Lower Merion takes on 64 inches of precipitation every year. That equals 14 billion gallons of water running across fertilized lawns, salted roadways and development sites, entering our streams and rivers.
What does that mean for our drinking water supply and the health of our waterways?
It has long been determined that stormwater is the number one public health and environmental threat to our community, and its effects are costly.
In our community, lawns and gardens absorb only one-quarter of the total amount of precipitation that falls on the ground. The remaining three-quarters become stormwater and quickly pick up chemicals, fertilizer, salt, sediment and other pollutants as it flows into storm sewers. All of Lower Merion and Narberth’s storm sewers dump directly into our streams.

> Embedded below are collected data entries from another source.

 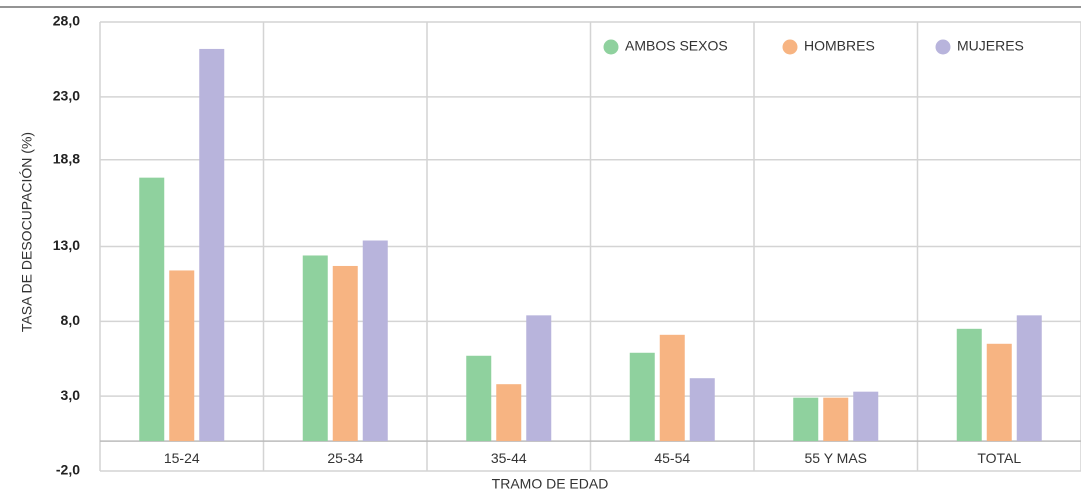 I want to click on y-tick-label: 18,8, so click(x=66, y=158).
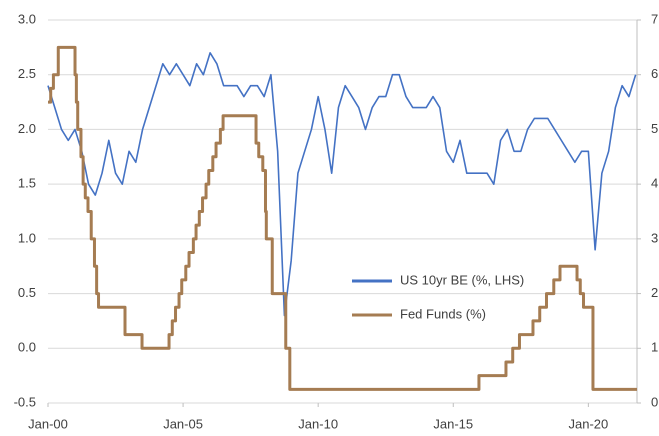  What do you see at coordinates (27, 348) in the screenshot?
I see `y-tick-label: 0.0` at bounding box center [27, 348].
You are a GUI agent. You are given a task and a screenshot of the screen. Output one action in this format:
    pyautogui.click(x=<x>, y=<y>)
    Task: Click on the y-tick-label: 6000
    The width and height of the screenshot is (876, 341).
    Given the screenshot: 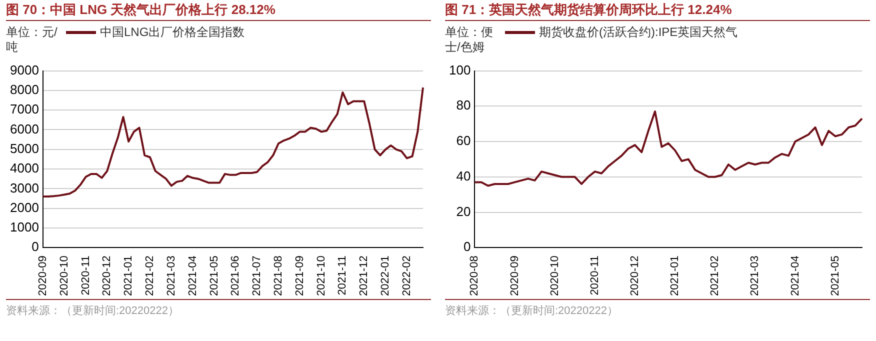 What is the action you would take?
    pyautogui.click(x=24, y=128)
    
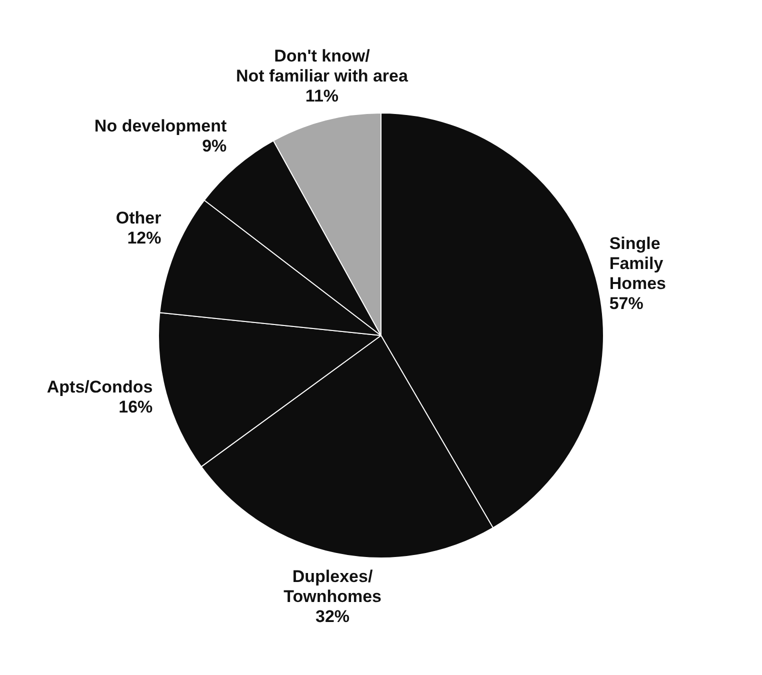  What do you see at coordinates (161, 126) in the screenshot?
I see `slice-label: No development` at bounding box center [161, 126].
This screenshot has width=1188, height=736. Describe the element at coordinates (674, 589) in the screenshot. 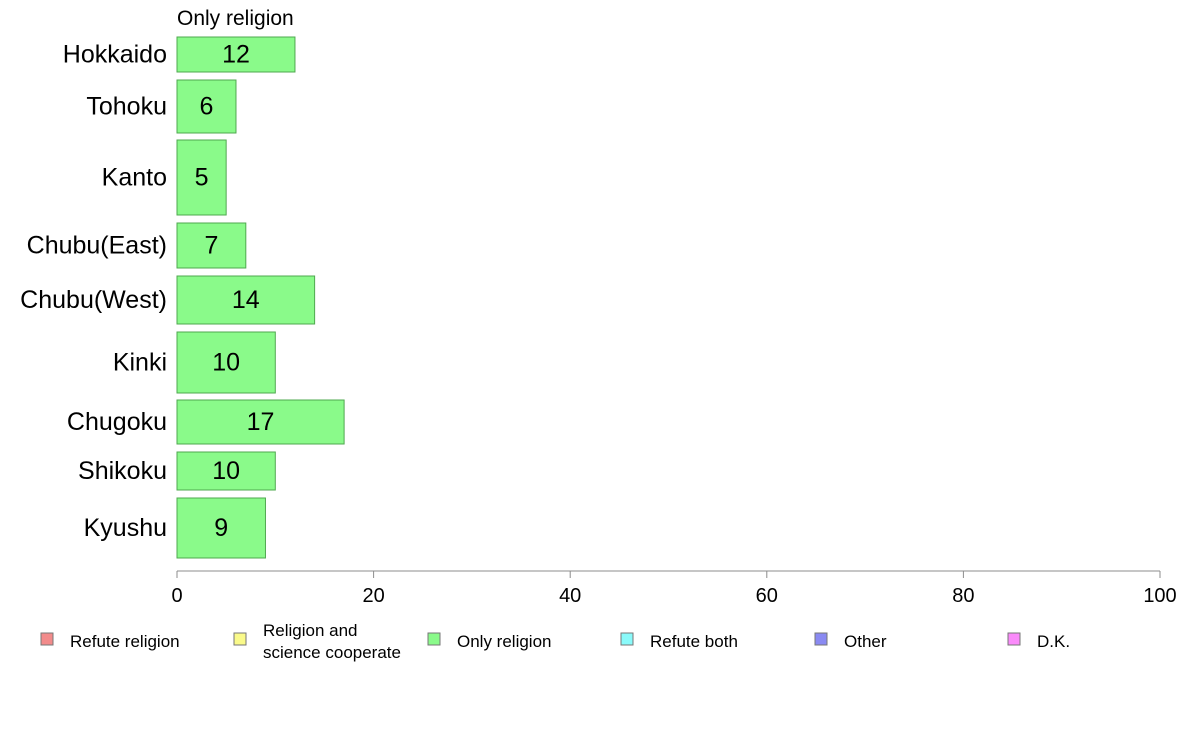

One of Lower Merion Conservancy’s top initiatives is to stop polluted and excessive amounts of stormwater from entering our water supply.
Your gift will help support the Conservancy’s watershed conservation projects that:
- Add stormwater features to a new terrace at the Narberth Library and create demonstration rain gardens along Windsor Avenue.
- Scientifically monitor the health of Indian Creek through the William Penn Foundation’s Delaware River Watershed Initiative.
- Expand our citizen scientist network to include a larger group of volunteers who collect data at sites along Mill and Indian Creeks.
- Inspect hundreds of stormwater outfalls in the Township and report on evidence of discharge.
- Build a community knowledge bank of stormwater mitigation options to empower homeowners to take action on their own properties.